In fact, your children need to see the primacy of your relationship with your spouse or partner. Kids pay very close attention to what we do -- and they learn a lot by what we model. Show them what a healthy partnership looks like by making time for each other.

If you're still not convinced, try this: Picture your child all grown up with a spouse or partner of his or her own. Imagine what you would want for their relationship. Do you deserve anything less?

TIP #4 - Find Your Tribe.

I know many women who believe they're more effective parents because they have a career. Some dads prefer being the primary caregiver. Tons of single and/or divorced co-parents have extremely fulfilling lives. But no matter your status, every parent needs support.

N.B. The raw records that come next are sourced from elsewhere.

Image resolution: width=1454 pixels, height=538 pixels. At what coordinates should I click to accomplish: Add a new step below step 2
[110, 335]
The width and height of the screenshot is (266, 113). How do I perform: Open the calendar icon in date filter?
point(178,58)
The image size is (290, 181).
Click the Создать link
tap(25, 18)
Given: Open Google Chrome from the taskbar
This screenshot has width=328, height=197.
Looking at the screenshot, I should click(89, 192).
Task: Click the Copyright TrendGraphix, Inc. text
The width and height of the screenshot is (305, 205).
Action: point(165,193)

Building community allows you to connect with an array of human and other resources. Day care, school, kid-sports leagues, and religious and communication organizations offer a natural opportunity to network with other parents.

Remember, carpooling isn't the only sharing opportunity. Get your family active in your local community garden. Create a cooking co-op with like-palated parents and swap up to a week's worth of meals. Participate in a trade-based babysitting or housecleaning collective. And while it's not for everyone, cooperate housing can provide an inordinate amount of support at-the-ready.

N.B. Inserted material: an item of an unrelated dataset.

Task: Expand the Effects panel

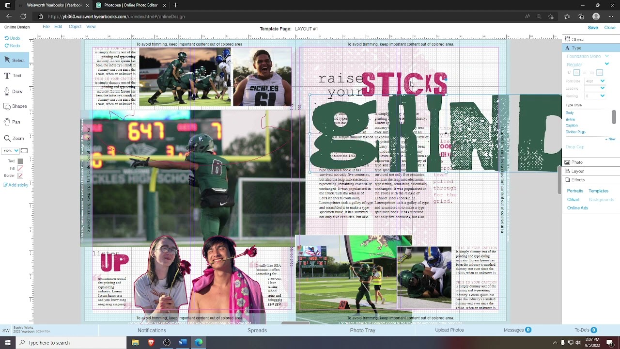Action: click(x=578, y=180)
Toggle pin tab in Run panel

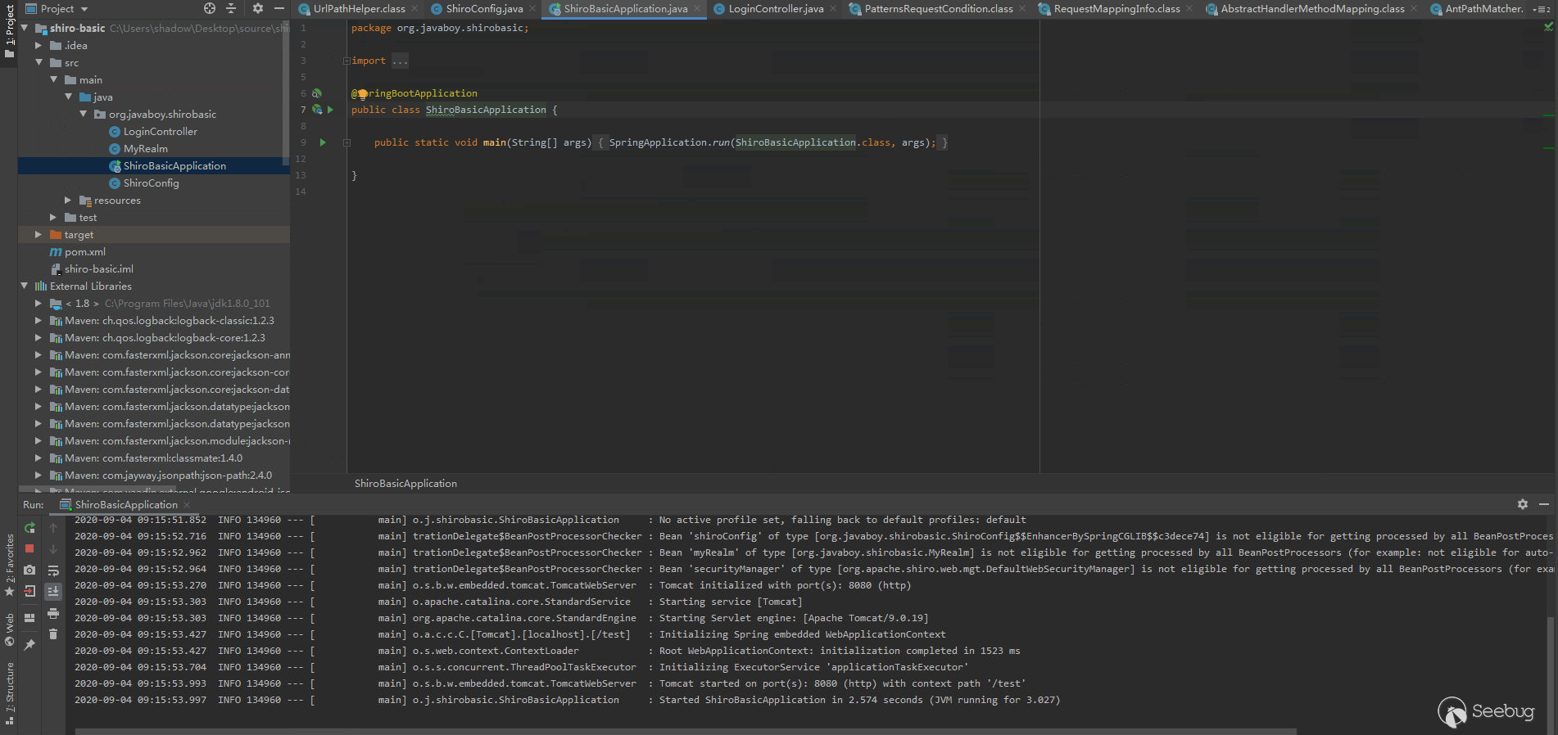point(29,645)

TIP #5 - Pat Yourself on the Back.

One of my most important roles as a parenting coach is to give my clients positive feedback. Why? Because like most parents, when one problem is solved or developmental stage mastered, they worry about what's coming next.

Make a pact to acknowledge what you, your co-parent, and your parent-friends are doing right! For every struggle you share, share a positive parenting moment, too.

Just as important, be mindful of your self-talk. What we say to ourselves can be powerful indeed, so make sure your internal chatter is positive and compassionate.

TIP # 6 - Banish Guilt

If I had a magic wand, guilt is the one thing I would get rid of wholesale.

Especially the guilt that says "good" parents protect their kids from disappointment and pain.
You may think you're caring for your children by shielding them from painful experiences, but in fact, you're handicapping them. Infants need to learn how to self-soothe. Little ones need to be able play by and amuse themselves. School-aged kids must struggle over difficult homework assignments. And teens need to know that their actions have consequences. Children can't master these important developmental milestones if mom and/or dad are always front and center.

You may also feel guilty about visiting your own unresolved family issues on your kids. Every parent experiences transference. Often you can deal with it on your own. If not, get the professional support you need.

TIP # 7 - Refuse to Compare.

Smart phone in hand, you are bombarded with images of family perfection. There's that chill yoga mom on Instagram, knitting a baby sweater with hand-pulled yarn from her pack of llamas. Your friend's Facebook post of their "perfect" family vacation. And the parade of stars promoting parenting tips online.

Hold the phone! Posts on social media... ads promoting must-have products essential for happy kids... and the latest celebrity blogs simply reflect a moment in (often air-brushed) time.

Decide what parenting needs to look like to you; establish what is meaningful and relevant to you. Then remind yourself what that looks like the next time you're tempted to compare your parenting to anybody else's.

Just one final word on self-care tips for parents (well, three words, actually):

TIP #8 - Just. Do. It.

You -- and your kids -- will be glad you did.